Désormais, la Cour de cassation considère que la seule mère possible est la mère qui accouche, même si l'enfant est né d'un don d'ovocyte. Pour la Cour européenne des droits de l'homme, le matériel biologique est en revanche fondamental pour l'identité de l'enfant, ce qui a d'ailleurs donné lieu à toute la jurisprudence sur l'anonymat. La Cour de cassation s'est donc de toute évidence mise elle-même dans une ornière car la Cour européenne n'acceptera pas que la mère d'intention ne soit pas reconnue juste parce qu'elle n'a pas accouché. C'est la raison pour laquelle elle a interrogé en 2018 la Cour européenne pour savoir s'il ne conviendrait pas de distinguer entre les femmes qui, dans le cadre de la GPA, auront donné leurs ovocytes ou ne les auront pas donnés. Mais valider cette distinction ne reviendrait qu'à créer une nouvelle discrimination !

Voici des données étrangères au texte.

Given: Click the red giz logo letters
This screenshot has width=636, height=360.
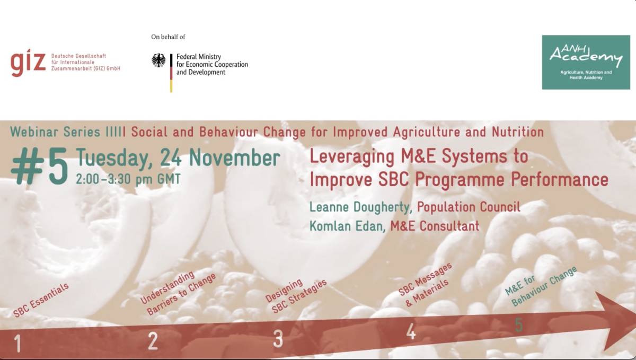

Si la France décidait à l'avenir de ne plus considérer que la mère est celle qui accouche, il serait possible d'appliquer pour la mère la règle existant pour le père : de même que le père est celui qui reconnaît l'enfant, la mère serait celle qui déclare être mère de l'enfant. En attendant l'ouverture éventuelle d'un débat sur la filiation, le plus simple, pour améliorer le statut des enfants nés de GPA, serait de reconnaître automatiquement la validité des actes et surtout des jugements étrangers qui ont donné lieu à cette filiation. Ainsi, il n'y aurait pas d'opposabilité. Si l'on voulait absolument mentionner que ces enfants sont nés de GPA, on pourrait envisager que, comme il en est depuis 2005 pour l'adoption plénière, existent pour ces enfants deux actes de naissance : un acte destiné aux administrations ne mentionnant pas l'adoption, afin que les enfants adoptés ne soient pas discriminés, et une copie intégrale que seul l'enfant adopté peut demander et qui porte la totalité de sa filiation. Le grand drame de l'adoption plénière était en effet que certains parents ne disaient pas à leurs enfants qu'ils avaient été adoptés, en sorte qu'ils ne pouvaient pas avoir accès à leurs dossiers, notamment aux dossiers de la direction départementale des affaires sanitaires et sociales (DDASS) pour les enfants nés lors d'accouchements sous X.